-- begin --

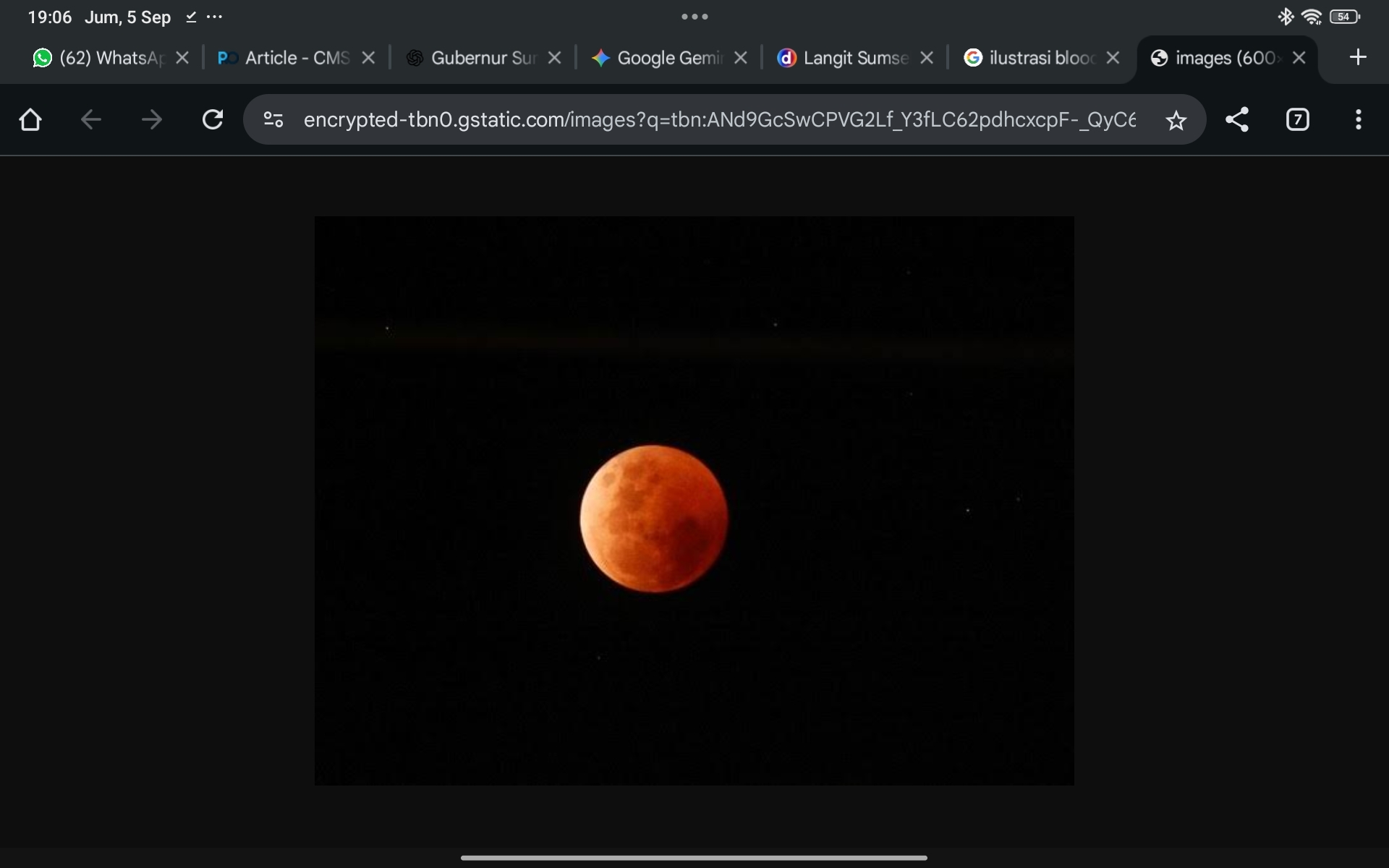This screenshot has width=1389, height=868.
Task: Close the Langit Sumse tab
Action: tap(927, 58)
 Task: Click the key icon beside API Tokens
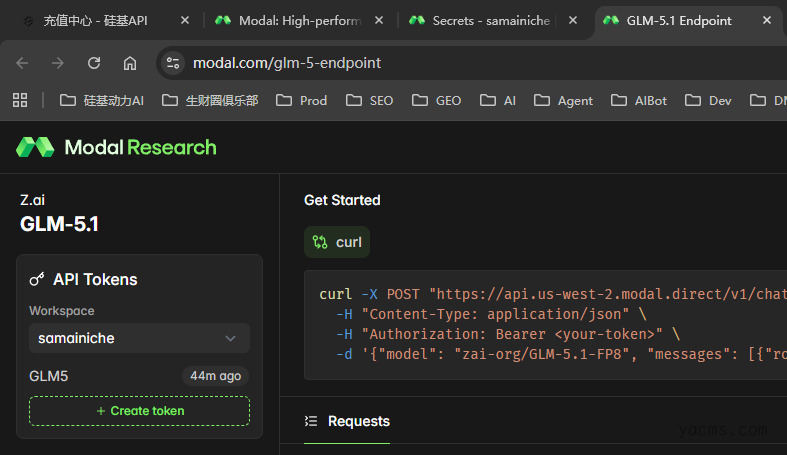37,280
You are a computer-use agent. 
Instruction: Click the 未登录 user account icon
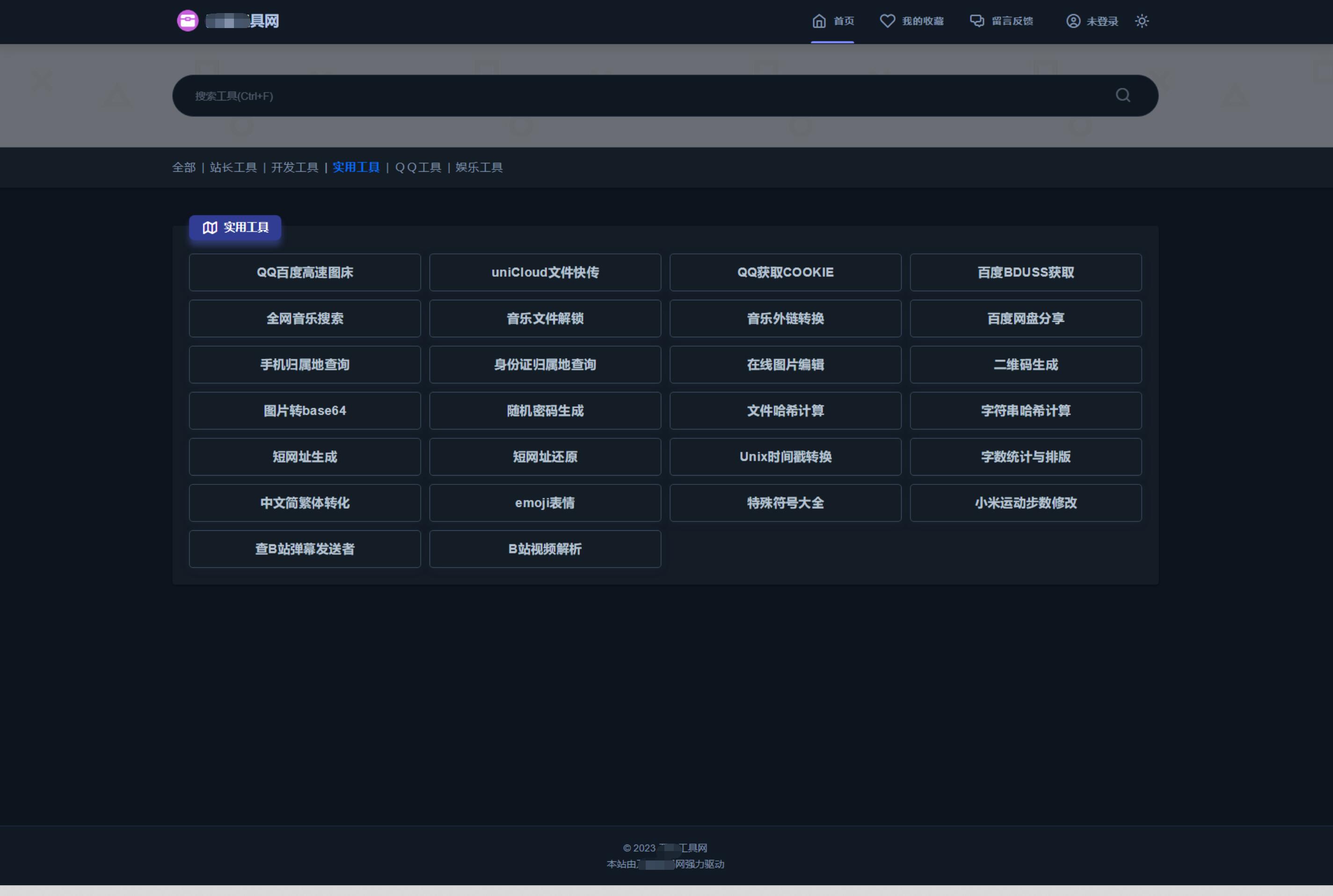coord(1073,21)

-- end --

» **WHAT YOU NEED TO DO**:
Reproduce every line of the data above verbatim, omitting the pictures.

» **RESULT OF THIS TASK**:
This screenshot has width=1389, height=868.
Task: Close the Langit Sumse tab
Action: tap(927, 58)
 Task: Click the key icon beside API Tokens
37,280
You are a computer-use agent. 
Instruction: Click the 未登录 user account icon
coord(1073,21)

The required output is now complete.